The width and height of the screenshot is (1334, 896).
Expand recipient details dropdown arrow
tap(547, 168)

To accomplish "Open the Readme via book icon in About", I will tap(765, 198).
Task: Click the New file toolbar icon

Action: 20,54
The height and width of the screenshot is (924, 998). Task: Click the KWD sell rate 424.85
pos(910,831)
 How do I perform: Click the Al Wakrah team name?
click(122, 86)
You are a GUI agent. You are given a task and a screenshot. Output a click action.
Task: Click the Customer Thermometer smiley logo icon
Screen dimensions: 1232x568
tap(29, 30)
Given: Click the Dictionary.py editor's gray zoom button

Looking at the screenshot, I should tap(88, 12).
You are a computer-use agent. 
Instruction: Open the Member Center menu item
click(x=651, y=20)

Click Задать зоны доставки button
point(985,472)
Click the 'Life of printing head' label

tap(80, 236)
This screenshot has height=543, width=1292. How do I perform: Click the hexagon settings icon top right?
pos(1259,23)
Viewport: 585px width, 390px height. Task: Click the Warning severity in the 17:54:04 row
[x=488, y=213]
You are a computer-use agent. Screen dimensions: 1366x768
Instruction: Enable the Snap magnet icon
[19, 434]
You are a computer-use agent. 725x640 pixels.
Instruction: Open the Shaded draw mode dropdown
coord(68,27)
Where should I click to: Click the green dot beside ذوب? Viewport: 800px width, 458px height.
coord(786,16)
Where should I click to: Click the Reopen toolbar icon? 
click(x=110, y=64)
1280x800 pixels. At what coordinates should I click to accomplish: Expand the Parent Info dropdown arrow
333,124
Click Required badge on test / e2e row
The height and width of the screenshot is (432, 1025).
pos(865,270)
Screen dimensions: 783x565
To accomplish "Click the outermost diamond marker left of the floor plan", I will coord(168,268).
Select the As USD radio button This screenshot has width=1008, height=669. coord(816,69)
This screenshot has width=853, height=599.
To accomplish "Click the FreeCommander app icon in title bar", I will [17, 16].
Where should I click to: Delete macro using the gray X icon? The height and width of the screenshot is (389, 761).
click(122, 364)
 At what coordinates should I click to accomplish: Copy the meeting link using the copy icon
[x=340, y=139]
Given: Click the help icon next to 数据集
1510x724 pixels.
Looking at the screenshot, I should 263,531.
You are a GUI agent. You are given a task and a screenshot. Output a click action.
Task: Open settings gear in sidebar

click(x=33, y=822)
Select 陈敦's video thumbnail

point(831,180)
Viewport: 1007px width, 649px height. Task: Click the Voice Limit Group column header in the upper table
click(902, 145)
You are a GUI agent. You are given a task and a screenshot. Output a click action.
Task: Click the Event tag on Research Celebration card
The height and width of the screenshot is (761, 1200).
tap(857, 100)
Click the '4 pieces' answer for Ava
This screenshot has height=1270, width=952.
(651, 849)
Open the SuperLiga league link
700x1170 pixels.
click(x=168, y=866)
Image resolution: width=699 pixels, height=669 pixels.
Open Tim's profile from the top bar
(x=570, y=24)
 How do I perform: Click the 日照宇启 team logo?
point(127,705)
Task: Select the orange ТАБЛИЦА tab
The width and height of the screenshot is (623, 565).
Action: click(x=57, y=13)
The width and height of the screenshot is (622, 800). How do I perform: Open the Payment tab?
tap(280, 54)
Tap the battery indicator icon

▸ Goal of the exercise
Where does the word "computer" appear in the listing above? Copy every line that holds it.

▸ Written solution
You are a computer-use agent. 
You are a computer-use agent. Screen dimensions: 1366x768
You are a computer-use agent. 725x640 pixels.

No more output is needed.